[Start of section]
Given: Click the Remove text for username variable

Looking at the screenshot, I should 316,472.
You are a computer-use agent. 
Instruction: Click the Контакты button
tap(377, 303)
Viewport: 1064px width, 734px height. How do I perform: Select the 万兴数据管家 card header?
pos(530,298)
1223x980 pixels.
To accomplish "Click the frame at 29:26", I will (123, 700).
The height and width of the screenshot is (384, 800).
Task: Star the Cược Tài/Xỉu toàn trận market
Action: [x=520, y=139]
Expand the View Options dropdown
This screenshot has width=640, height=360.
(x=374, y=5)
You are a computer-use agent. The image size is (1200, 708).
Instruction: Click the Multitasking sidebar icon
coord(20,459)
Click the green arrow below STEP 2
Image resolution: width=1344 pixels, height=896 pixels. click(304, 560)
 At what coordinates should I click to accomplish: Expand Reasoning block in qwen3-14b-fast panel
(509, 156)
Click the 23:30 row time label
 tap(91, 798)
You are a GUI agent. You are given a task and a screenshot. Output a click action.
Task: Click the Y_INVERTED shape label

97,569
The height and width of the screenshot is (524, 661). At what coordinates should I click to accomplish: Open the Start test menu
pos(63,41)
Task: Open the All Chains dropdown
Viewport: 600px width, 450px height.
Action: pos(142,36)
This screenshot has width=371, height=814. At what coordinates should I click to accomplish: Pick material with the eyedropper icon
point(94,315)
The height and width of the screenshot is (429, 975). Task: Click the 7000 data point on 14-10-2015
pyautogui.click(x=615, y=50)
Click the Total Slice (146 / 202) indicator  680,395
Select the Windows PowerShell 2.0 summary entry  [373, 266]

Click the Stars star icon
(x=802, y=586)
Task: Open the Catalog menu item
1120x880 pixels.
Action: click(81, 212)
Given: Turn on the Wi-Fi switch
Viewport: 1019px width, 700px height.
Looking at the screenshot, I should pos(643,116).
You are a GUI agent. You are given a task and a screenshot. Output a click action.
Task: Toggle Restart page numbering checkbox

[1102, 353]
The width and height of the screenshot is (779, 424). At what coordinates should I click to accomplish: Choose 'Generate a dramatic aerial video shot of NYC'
[End of section]
- Directions for this task -
Search the data above for the string "computer" and report each line that holds it.

- Solution for this problem -
You are a computer-use agent. 
You are a computer-use agent. The image size is (1200, 708).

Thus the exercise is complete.